● **GIVEN TEXT**
►

Urban agriculture generally refers to the cultivation, processing and distribution of agricultural products in urban and suburban settings, including things like vertical production, warehouse farms, community gardens, rooftop farms, hydroponic, aeroponic, and aquaponic facilities, and other innovations. Urban farmers and gardeners work among diverse populations to expand access to nutritious foods, foster community engagement, provide jobs, educate communities about farming, and expand green spaces.

How to Get Involved

Feedback from farmers is crucial to USDA’s success, and USDA is working on two different networks to gather input and information. More information on how to get involved will be available in summer or fall of 2020.

Federal Advisory Committee

This committee will be composed of agricultural producers and industry professionals who will advise the USDA on policies and outreach.

◄

● **DIRECTIONS FOR THIS TASK**
What does the passage on urban agriculture say, summed up in two sentences? The lines that follow are drawn from a different source.

● **SOURCE EXCERPT**

►

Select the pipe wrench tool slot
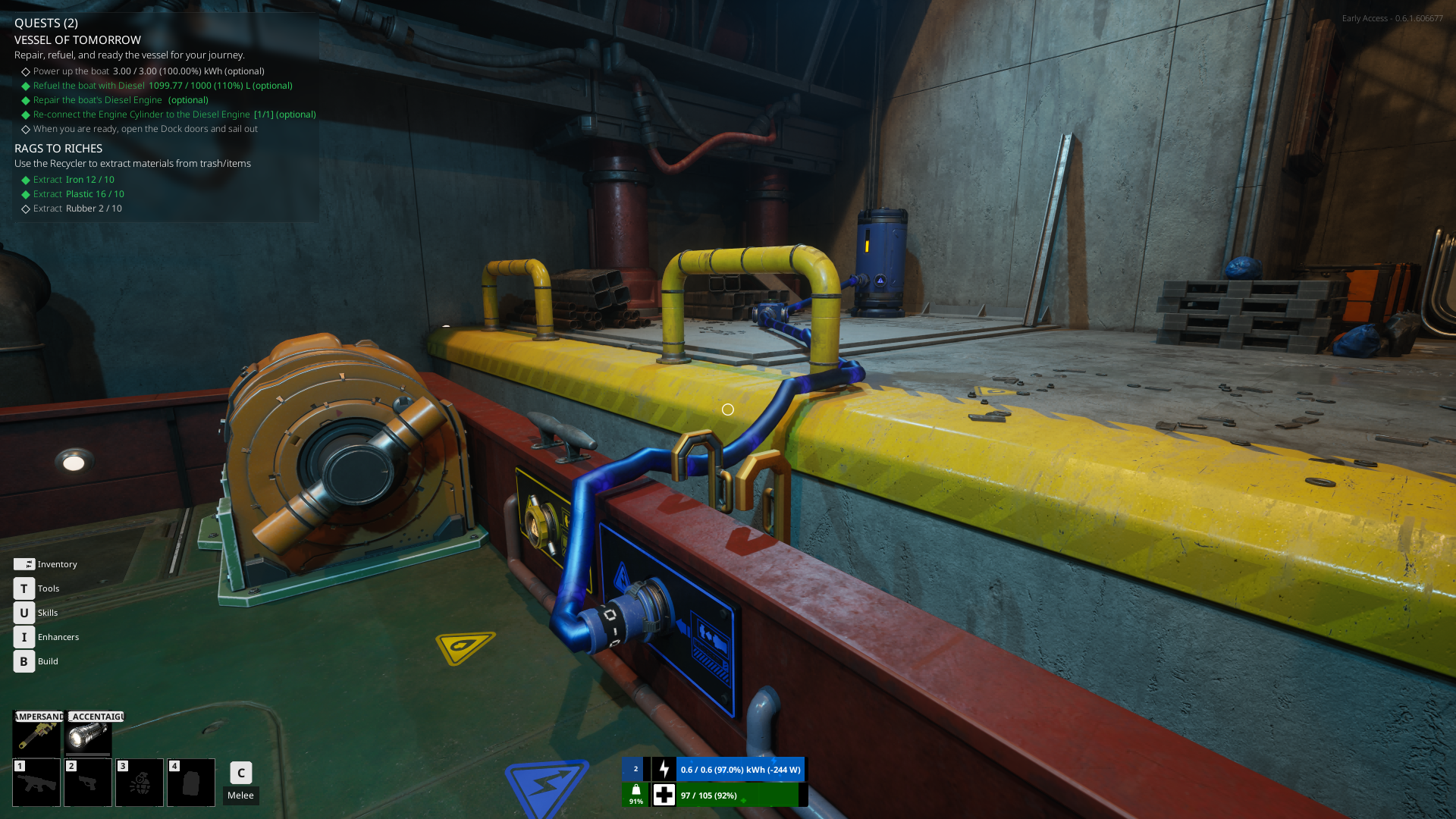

◄

● **ANSWER TO THIS TASK**
Urban agriculture is the cultivation, processing and distribution of agricultural products in urban and suburban settings, and its farmers and gardeners work to expand access to nutritious foods, foster community engagement, provide jobs, educate communities about farming and expand green spaces. USDA calls feedback from farmers crucial and is working on two networks to gather input, and a Federal Advisory Committee of agricultural producers and industry professionals will advise it on policies and outreach.